Exercise: Quote every one of the entries below word for word, without changing any line.

--- start Stored rows ---

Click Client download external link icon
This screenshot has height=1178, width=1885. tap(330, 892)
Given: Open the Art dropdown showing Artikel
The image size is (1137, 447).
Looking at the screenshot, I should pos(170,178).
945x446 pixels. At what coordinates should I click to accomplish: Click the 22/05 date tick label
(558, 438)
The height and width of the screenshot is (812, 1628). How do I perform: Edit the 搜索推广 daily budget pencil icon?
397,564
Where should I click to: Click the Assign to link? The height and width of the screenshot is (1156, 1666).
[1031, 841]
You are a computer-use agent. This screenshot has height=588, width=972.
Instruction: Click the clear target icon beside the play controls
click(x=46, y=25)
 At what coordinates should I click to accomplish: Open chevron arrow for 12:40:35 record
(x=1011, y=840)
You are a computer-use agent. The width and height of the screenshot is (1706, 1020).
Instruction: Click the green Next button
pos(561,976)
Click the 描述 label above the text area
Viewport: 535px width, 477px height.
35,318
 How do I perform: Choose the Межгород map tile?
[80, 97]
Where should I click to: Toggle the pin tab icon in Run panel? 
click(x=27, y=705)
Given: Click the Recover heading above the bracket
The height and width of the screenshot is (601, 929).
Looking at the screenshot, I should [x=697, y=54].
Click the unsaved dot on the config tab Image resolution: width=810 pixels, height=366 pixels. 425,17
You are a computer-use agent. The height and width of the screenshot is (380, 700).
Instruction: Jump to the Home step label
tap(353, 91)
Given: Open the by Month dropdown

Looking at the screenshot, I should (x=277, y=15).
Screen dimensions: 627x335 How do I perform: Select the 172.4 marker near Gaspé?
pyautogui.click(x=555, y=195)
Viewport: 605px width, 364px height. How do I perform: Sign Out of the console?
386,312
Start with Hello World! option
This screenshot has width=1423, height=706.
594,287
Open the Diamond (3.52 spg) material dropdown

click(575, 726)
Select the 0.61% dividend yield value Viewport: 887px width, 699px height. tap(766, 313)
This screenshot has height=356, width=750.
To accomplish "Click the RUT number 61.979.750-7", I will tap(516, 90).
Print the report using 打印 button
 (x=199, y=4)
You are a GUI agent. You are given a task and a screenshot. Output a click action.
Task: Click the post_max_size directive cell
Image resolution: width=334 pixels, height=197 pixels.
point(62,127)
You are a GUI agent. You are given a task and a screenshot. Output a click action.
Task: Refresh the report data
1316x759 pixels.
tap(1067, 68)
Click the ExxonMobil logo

--- end Stored rows ---

Response to the exercise:
Click Client download external link icon
This screenshot has height=1178, width=1885. tap(330, 892)
Given: Open the Art dropdown showing Artikel
The image size is (1137, 447).
Looking at the screenshot, I should pos(170,178).
945x446 pixels. At what coordinates should I click to accomplish: Click the 22/05 date tick label
(558, 438)
The height and width of the screenshot is (812, 1628). How do I perform: Edit the 搜索推广 daily budget pencil icon?
397,564
Where should I click to: Click the Assign to link? The height and width of the screenshot is (1156, 1666).
[1031, 841]
You are a computer-use agent. This screenshot has height=588, width=972.
Instruction: Click the clear target icon beside the play controls
click(x=46, y=25)
 At what coordinates should I click to accomplish: Open chevron arrow for 12:40:35 record
(x=1011, y=840)
You are a computer-use agent. The width and height of the screenshot is (1706, 1020).
Instruction: Click the green Next button
pos(561,976)
Click the 描述 label above the text area
Viewport: 535px width, 477px height.
35,318
 How do I perform: Choose the Межгород map tile?
[80, 97]
Where should I click to: Toggle the pin tab icon in Run panel? 
click(x=27, y=705)
Given: Click the Recover heading above the bracket
The height and width of the screenshot is (601, 929).
Looking at the screenshot, I should [x=697, y=54].
Click the unsaved dot on the config tab Image resolution: width=810 pixels, height=366 pixels. 425,17
You are a computer-use agent. The height and width of the screenshot is (380, 700).
Instruction: Jump to the Home step label
tap(353, 91)
Given: Open the by Month dropdown

Looking at the screenshot, I should (x=277, y=15).
Screen dimensions: 627x335 How do I perform: Select the 172.4 marker near Gaspé?
pyautogui.click(x=555, y=195)
Viewport: 605px width, 364px height. How do I perform: Sign Out of the console?
386,312
Start with Hello World! option
This screenshot has width=1423, height=706.
594,287
Open the Diamond (3.52 spg) material dropdown

click(575, 726)
Select the 0.61% dividend yield value Viewport: 887px width, 699px height. tap(766, 313)
This screenshot has height=356, width=750.
To accomplish "Click the RUT number 61.979.750-7", I will tap(516, 90).
Print the report using 打印 button
 (x=199, y=4)
You are a GUI agent. You are given a task and a screenshot. Output a click action.
Task: Click the post_max_size directive cell
Image resolution: width=334 pixels, height=197 pixels.
point(62,127)
You are a GUI agent. You are given a task and a screenshot. Output a click action.
Task: Refresh the report data
1316x759 pixels.
tap(1067, 68)
Click the ExxonMobil logo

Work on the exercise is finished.